The Rise of AI Companions: Support, Substitution, or Something Else?
Photo: Tara Winstead.
The digital realm has seeped into our everyday reality. As such, more and more people end up turning to AI companions to seek connection and mental health support.
The Growing Use of AI Companions
AI companions are online chatbot tools that use large language models (LLMs) to mimic human-like conversations. These apps, platforms, or services are always available, supposedly anonymous and private, and free from the interpersonal obligations that are often present in human connections. With this premise, individuals may turn to LLMs when they are unable or unwilling to seek support from other people.
In fact, analysis has identified therapy and companionship as the top two reasons people use these AI tools. Additionally, studies have shown that nearly half (48.7%) of adults with mental health problems who used AI in the past year did so for mental health support.

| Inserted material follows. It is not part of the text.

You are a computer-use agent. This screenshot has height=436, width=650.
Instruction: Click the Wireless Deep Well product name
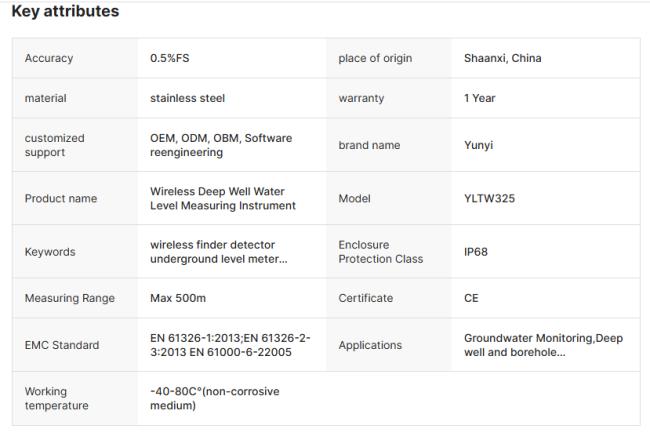click(x=222, y=198)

In tandem, the number of AI companion apps climbed by 700% between 2022 and mid-2025.
Social Disconnection in the Digital Era
This reality aligns with the state of social disconnection worldwide. The World Health Organization (WHO) reports, “Social isolation and loneliness are widespread, with serious but under-recognized impacts on health, wellbeing, and society.”
Over the past two decades, people have spent more time alone and less time with friends or family. A survey spanning 140 countries found that more than a billion people experience significant social isolation.

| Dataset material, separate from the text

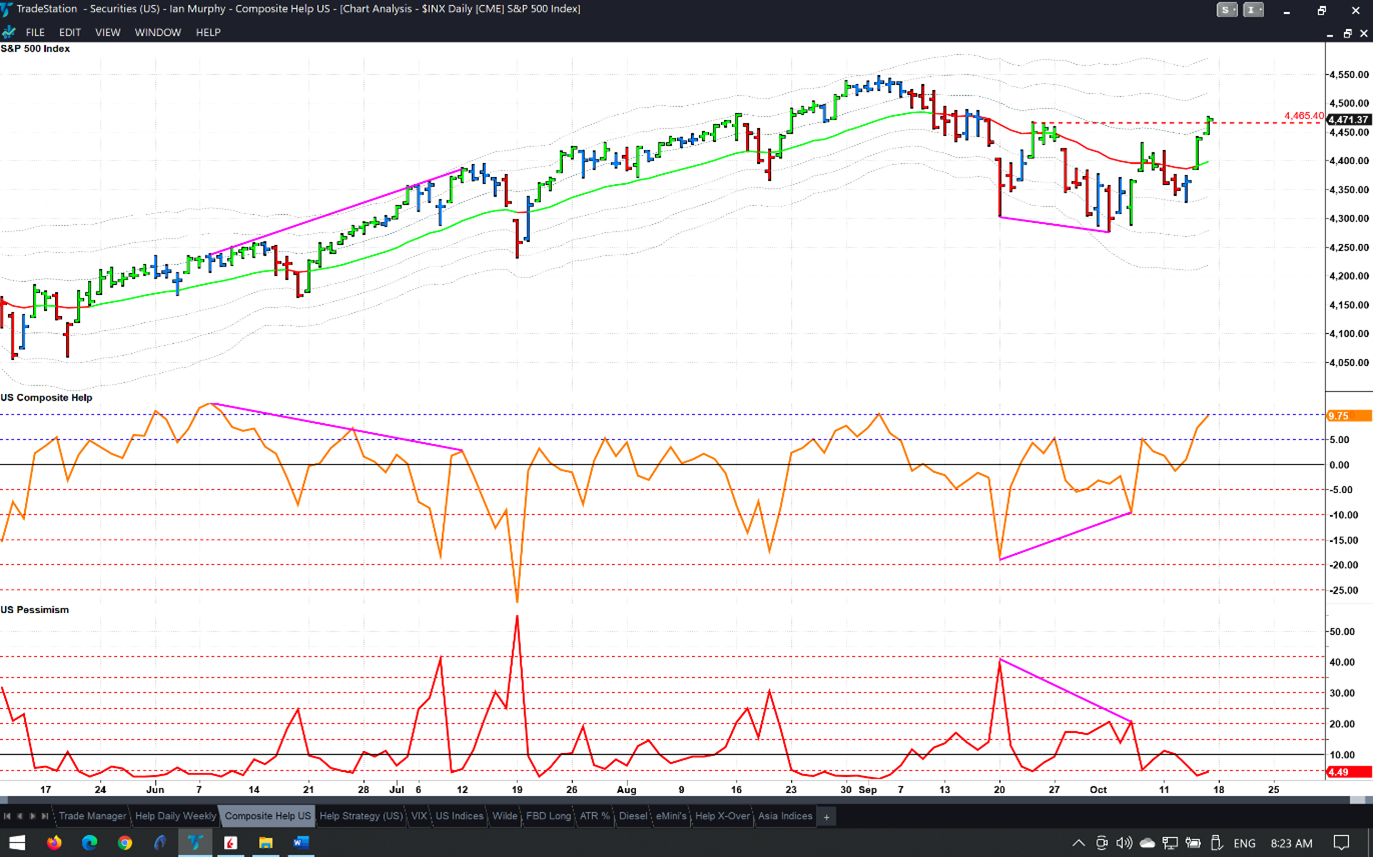Open the Windows Start menu

click(17, 843)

As social connection is an important component in one’s wellbeing, the lack of it often leads to mental health issues. Yet, mental health care gaps persist, with barriers such as cost, access, quality, and stigma. And in an increasingly digital world, AI companions slip in to “fill the gap”. Data from the US reveals anxiety (70.8%), depression (72.4%), and stress (70%) as the most common reasons for people to seek AI support. Accessibility and affordability are the key drivers. AI companions are available 24/7, even late at night for sudden panic attacks or amid crises and disasters when in-person support is out of reach.
Support, Substitution, or Added Risk?
Despite the presumed and potential benefits of AI companions, chatbot use is frequently associated with lower wellbeing, particularly among users who rely on chatbots as substitutes for human support. Rather than eliminating loneliness, AI companionship may instead reveal the limitations of substituting social connection with digital, artificial interaction.
Furthermore, the safety records of AI companions are troubling. In 2025, for example, Meta chatbots repeatedly failed to respond appropriately to teens expressing thoughts of self-harm or suicide. In other instances, they recommend harmful weight-loss tips to users exhibiting signs of disordered eating, as well as validating hate speech. These cases are even more troubling when the system of accountability is still almost entirely non-existent.
The concern extends beyond individual incidents. Research indicates that between 17 and 24% of adolescents develop problematic dependencies on AI over time, and existing mental health conditions appear to heighten this susceptibility. The 24/7 nature of these tools, coupled with their human-like design, may gradually erode users’ capacity for real-world empathy and emotional recognition.
Additionally, scientific scrutiny has not kept up with public usage. Studies on mental health chatbots quadrupled between 2020 and 2024, yet fewer than half of those examined clinical effectiveness. This gap between widespread adoption and limited therapeutic evidence is a systemic risk.
Demographic patterns add another layer of concern. For instance, among the 233 million Character AI users, more than half are aged 18 to 24. They are a generation that, despite being the most digitally connected in history, also reports the highest rates of loneliness. Studies also indicate that 80% of Gen Z would be open to entering a romantic relationship with an AI, raising serious questions about shifting norms around intimacy and connection.
Improving Wellbeing for All
AI companionship is a symptom of deeper systemic failures: poor economic conditions, unaffordable healthcare, overstretched mental health services, and other structural inequalities that leave people without adequate support.
As these tools become further embedded in everyday life, the responsibility to manage their impact cannot fall on users alone. Developers, policymakers, and mental health professionals must collectively consider how these tools are designed, regulated, and integrated into existing systems of care.
Most importantly, improving the frameworks for mental health care is fundamental. Access to quality care must be inclusive, affordable, and designed to treat people with dignity. From preventing burnout at work to creating community-centered mental health care, there are ways to bridge gaps that neither AI nor overstretched clinical systems can fill on their own. Ultimately, the way forward will require renewed investment in accessible, human-centred support systems and a willingness to treat mental health equity as a social priority rather than an individual responsibility.